Broken Wings (Broken Wings 1)
Page 44
He got out slowly, hesitating as if he expected his father to pop out from behind a tree or something, and then he hurried over the lawn and around the right corner of the house. A few minutes later, a light went on. I could see the glow of it on the bushes at the side of the house.
When a pair of headlights appeared ahead of me, I held my breath and placed my hand on the horn. It turned out to be a car, which passed by quickly. Once again, the street was dark. I looked toward the house. Why was he taking so long? Surely, he knew where his piggy bank was. Another set of headlights appeared, and again it was only a car going by. After it had, I looked toward the house and saw the light was out.
I spotted Keefer. This time he wasn’t hurrying along. He was walking very slowly, his head up, his hands clutching something. I wished he would hurry. He came around the truck and I opened the door. He just stood there in the street looking in at me.
“What is it?” I asked.
He extended his hands. In them were the broken pieces of what I supposed was his piggy bank. I shook my head.
“I don’t understand.”
“He took my money. He took my savings, my birthday savings.”
“Oh, no,” I said.
Keefer spun on his heels and heaved the pieces at the driveway.
“That’s not all,” he said, moving to get in. I slid over on the bench seat.
“What else?”
“My mother wasn’t there. I went looking for her to see if she was in bed, asleep.”
“Maybe she was out with him.”
“I doubt that.” He started the engine. “The lamp beside her bed was on the floor. I put it upright, and then I turned it on, and there, on the floor in the bathroom, was…”
“What?” I asked, hardly able to breathe.
“Blood” he said. “Lots of blood.”
“Blood?” I gasped.
He drove away. I felt like I had stopped breathing and I was leaving my body. That was how numb I had become.
We drove to the apartment complex, and Keefer came up with me.
“If something terrible happened, wouldn’t someone tell you?” I asked him.
“It looked to me like whatever happened wasn’t all that long ago,” he said.
I stared at him. What could have happened? His eyes were filled with all the horrible possibilities, and my mind began to roam through Horror Hotel. Could his father have done something terrible to his mother and then taken her body off somewhere?

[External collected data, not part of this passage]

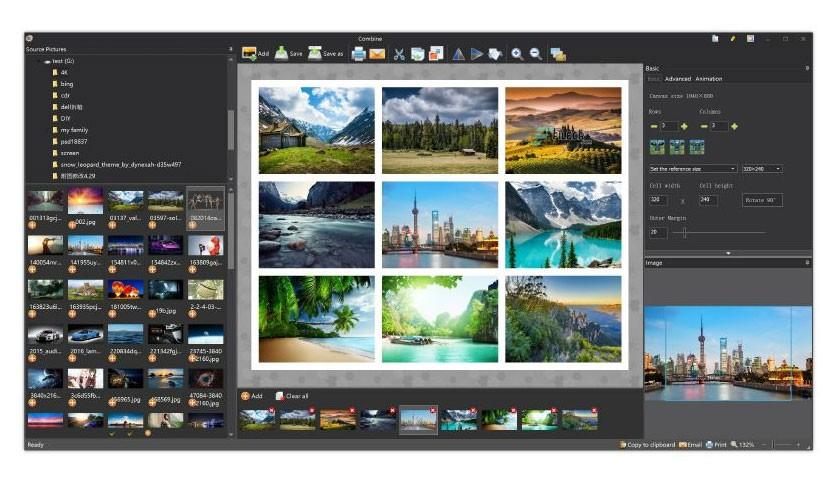
Task: Click the printer icon in toolbar
Action: point(358,54)
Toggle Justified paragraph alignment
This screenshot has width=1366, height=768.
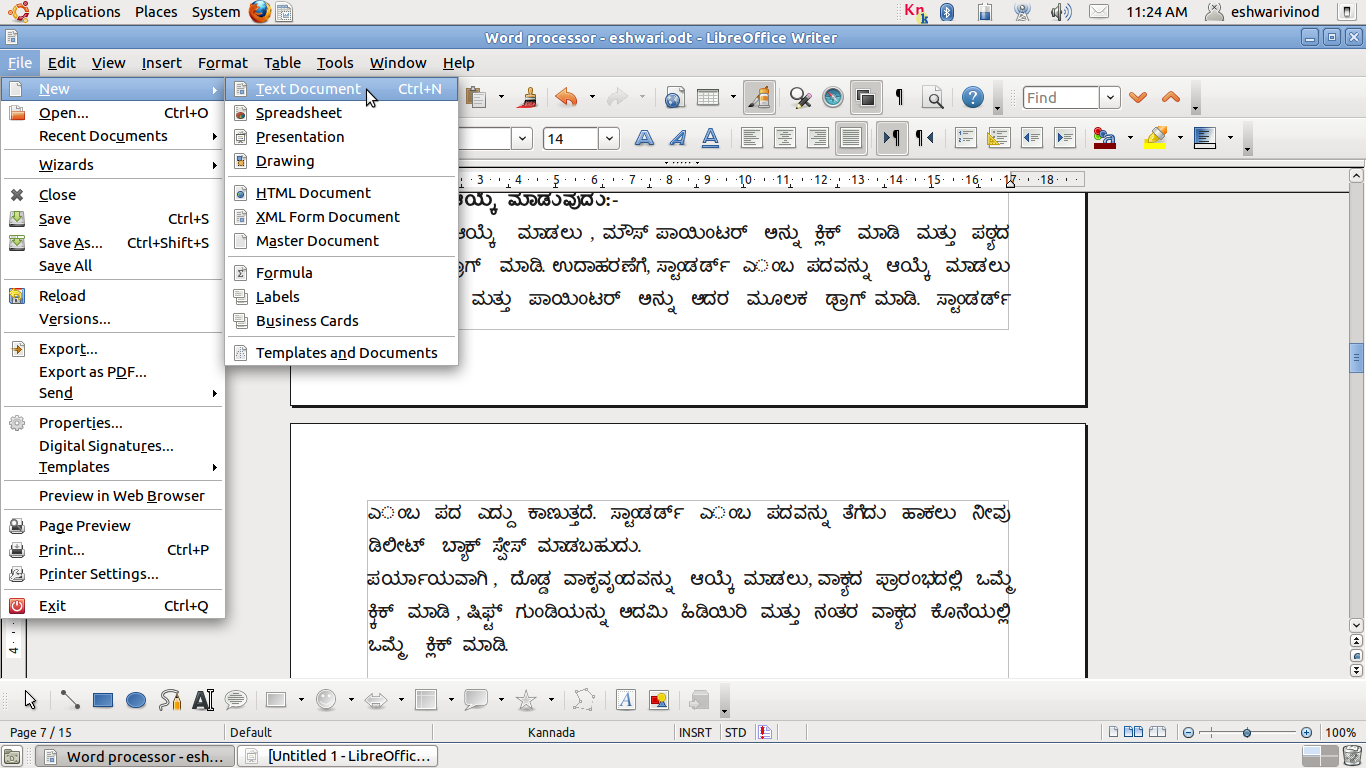click(x=850, y=138)
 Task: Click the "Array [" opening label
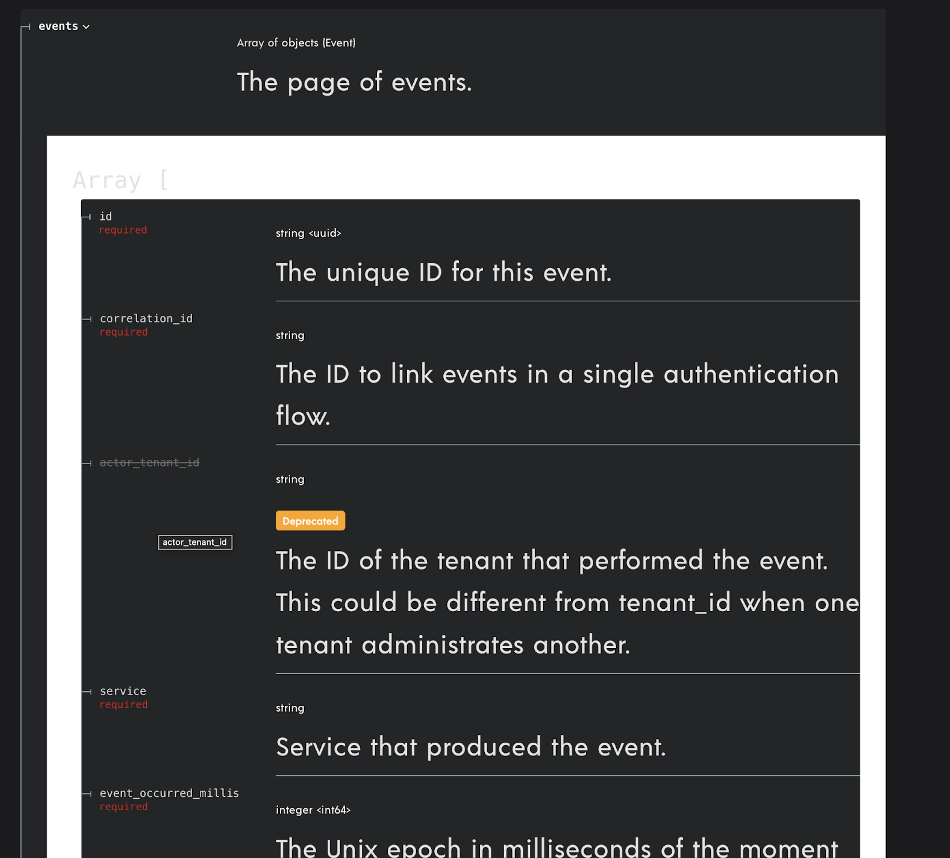coord(120,180)
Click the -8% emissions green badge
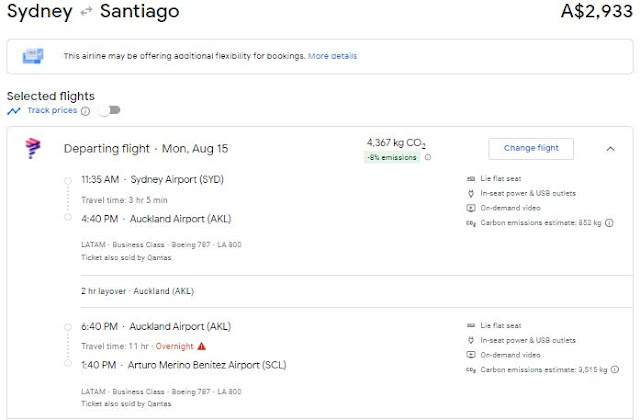 [x=391, y=157]
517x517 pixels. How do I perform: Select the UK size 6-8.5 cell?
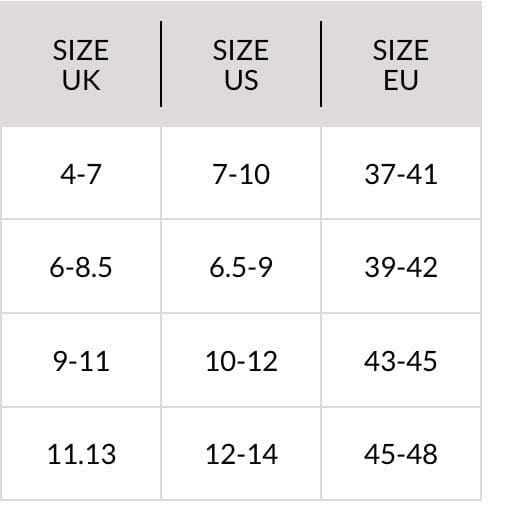pyautogui.click(x=81, y=266)
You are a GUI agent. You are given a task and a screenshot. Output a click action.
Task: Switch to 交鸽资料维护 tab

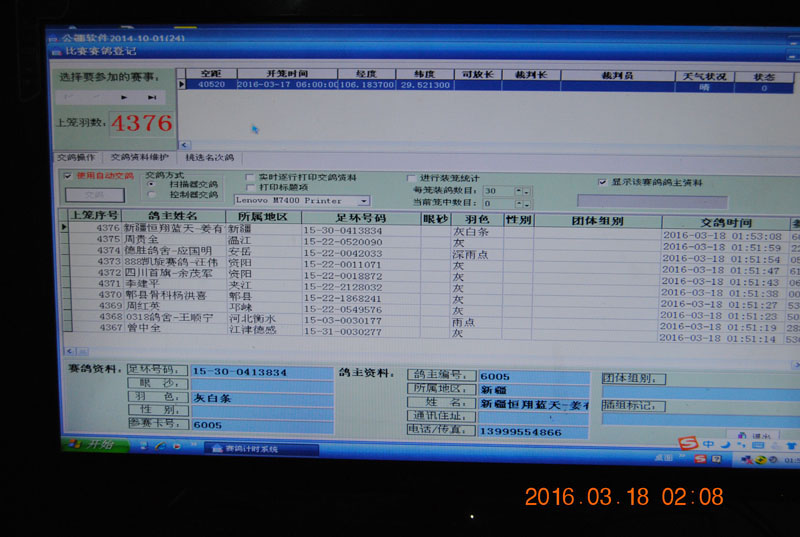(139, 158)
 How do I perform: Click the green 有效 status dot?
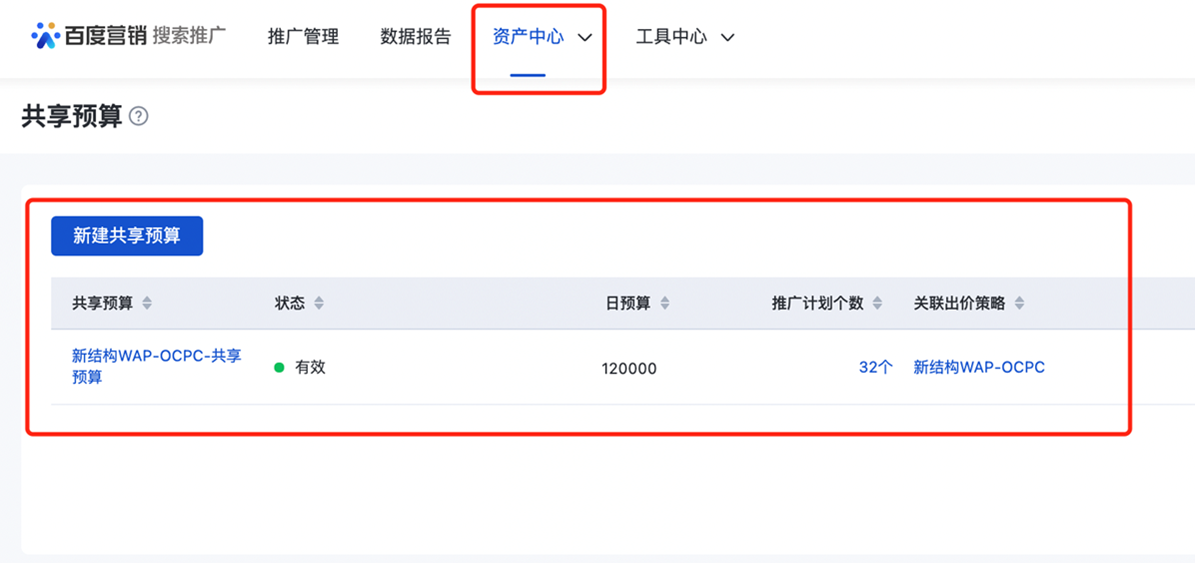[x=279, y=367]
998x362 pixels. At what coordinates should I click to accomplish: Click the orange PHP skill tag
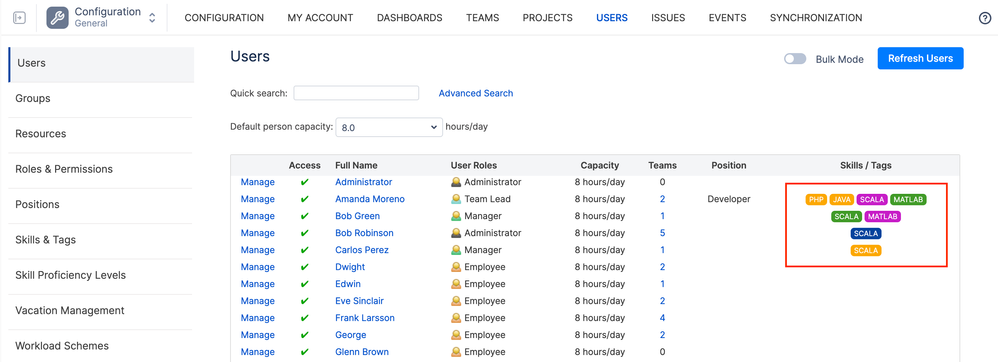816,200
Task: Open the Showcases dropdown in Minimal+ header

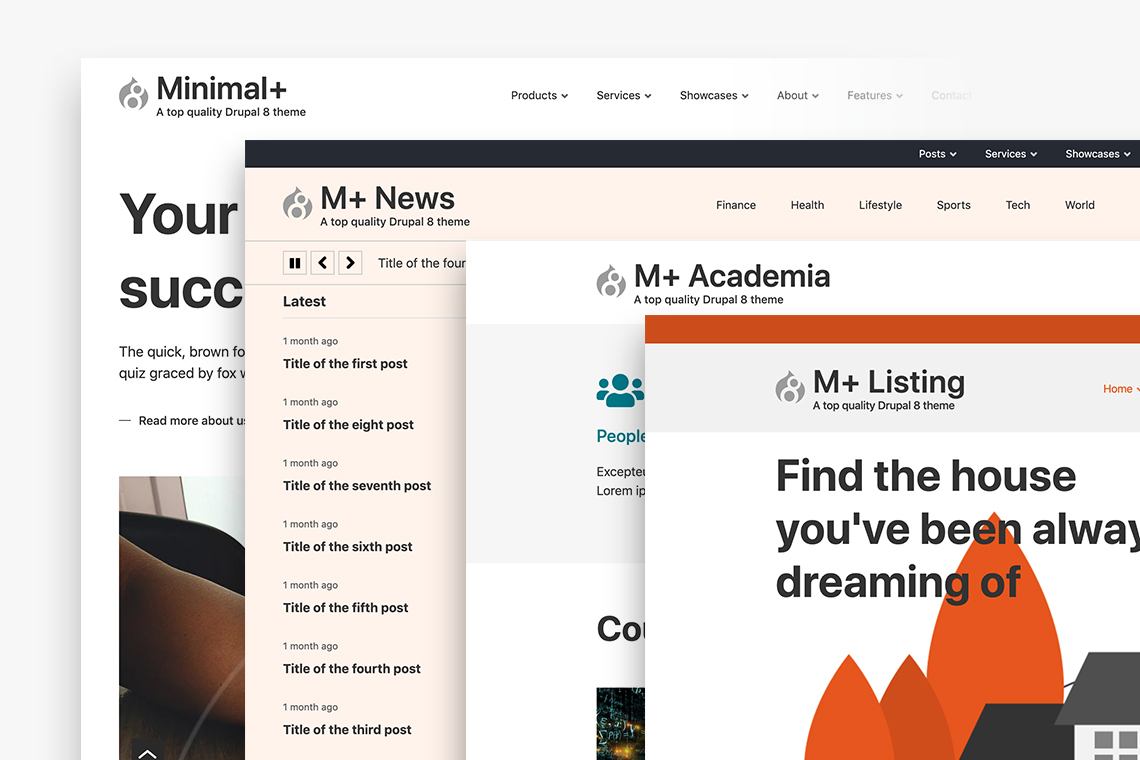Action: point(714,96)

“Should we call the police?”
He thought for a moment. Then, he nodded and walked to the phone like someone who wanted desperately not to use it. I watched as he punched in 911 and then told the dispatcher his address and what he had found.
“I’m her son,” he said.
“She’s transferring me to someone who might know something.”
I nodded and waited, embracing myself. Before I could say anything, he raised his hand.
“Yes,” he said. “Yes, I’m her son. I was just at the house and…” He listened and as he did, his face lost color. “Okay,” he said. “Thanks.”
He hung up and stared at the phone a moment. Then he sucked in his breath and turned to me.
“She tried to commit suicide. She’s in the hospital,” he said.